# WHAT IS EXPECTED
Your reply should be the records below, duplicated exactly, with any picture removed.

# MATERIALS PROVIDED
--- START ---

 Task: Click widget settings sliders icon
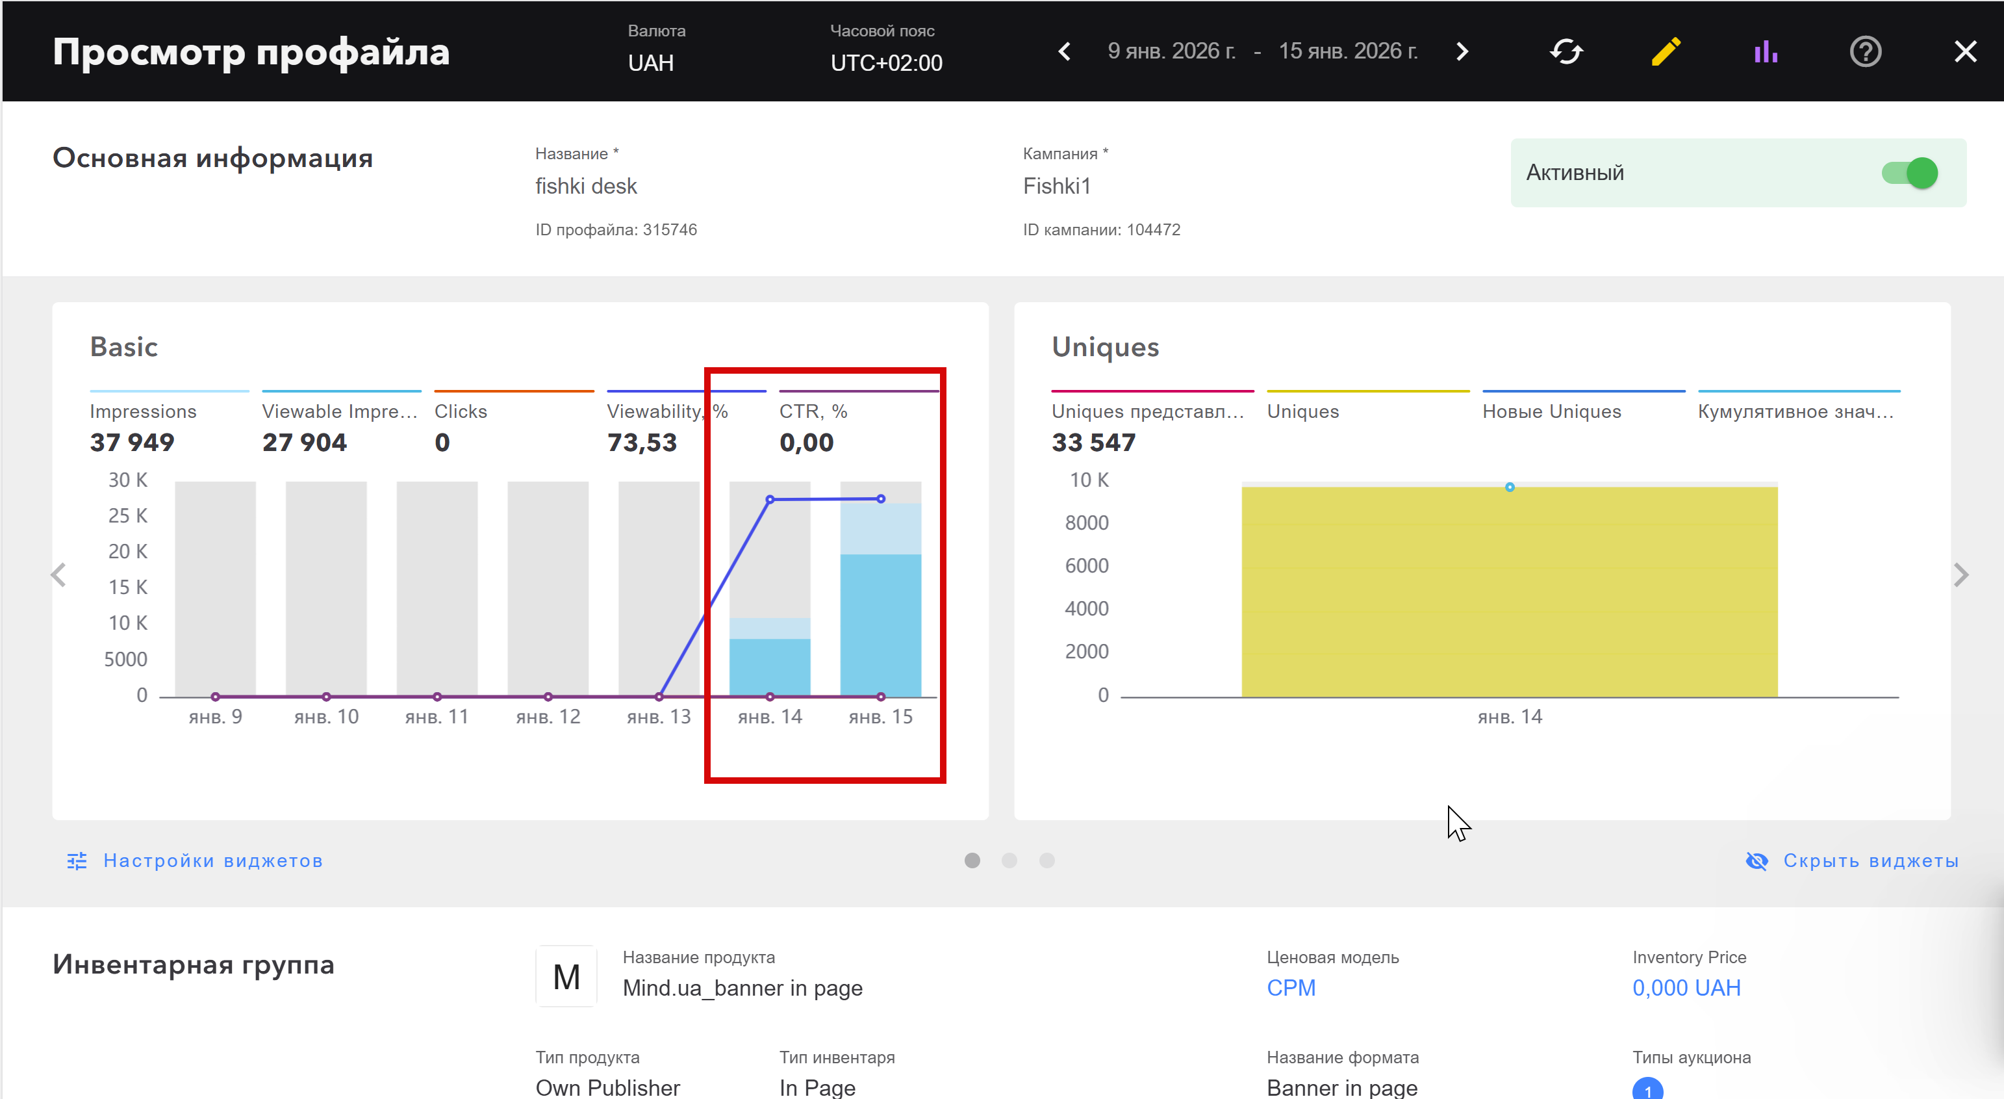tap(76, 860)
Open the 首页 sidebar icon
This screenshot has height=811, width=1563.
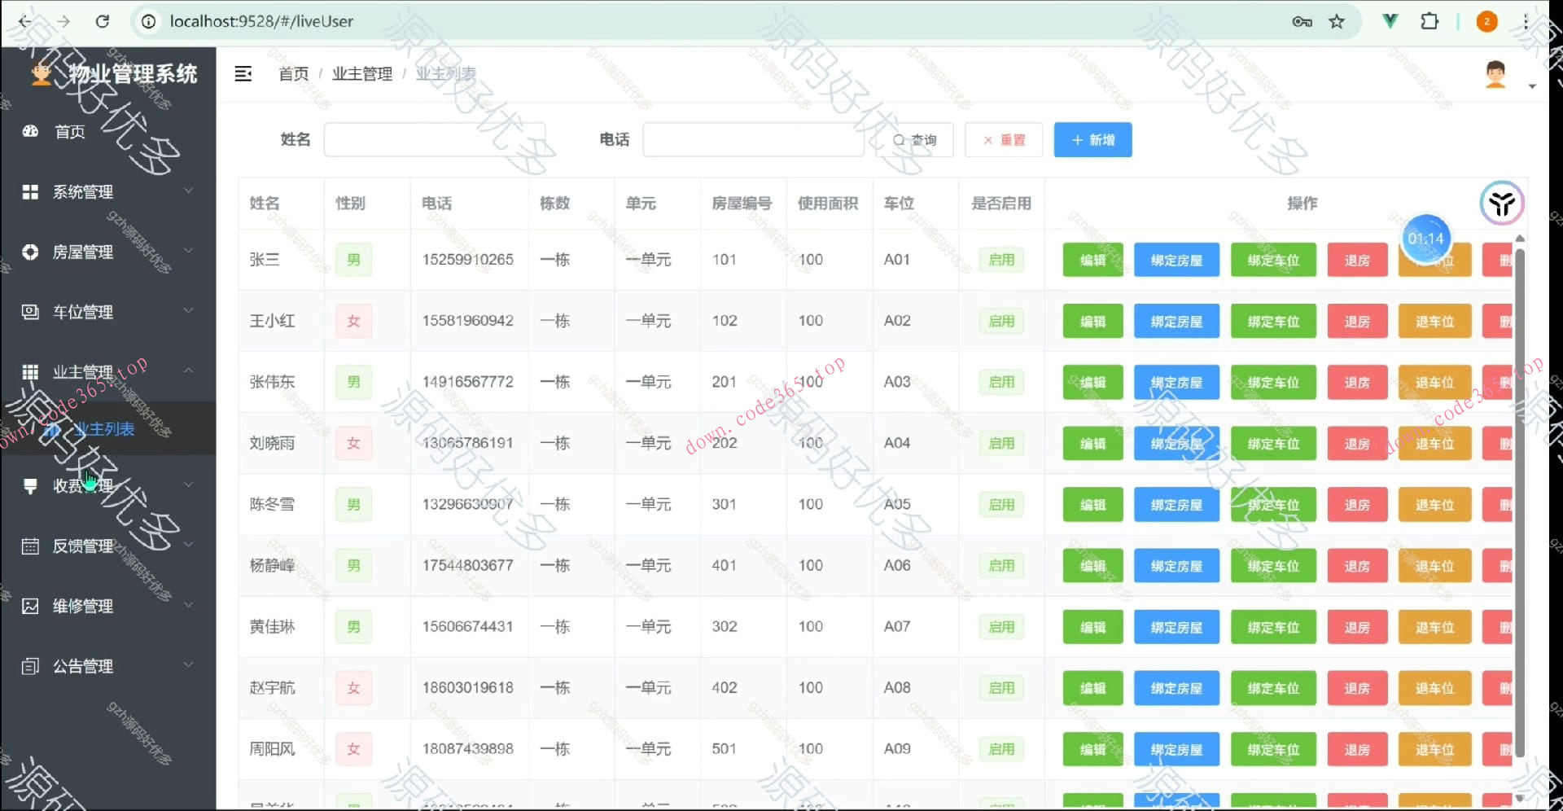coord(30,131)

--- END ---

# RESPONSE BELOW
 Task: Click widget settings sliders icon
tap(76, 860)
Open the 首页 sidebar icon
This screenshot has height=811, width=1563.
coord(30,131)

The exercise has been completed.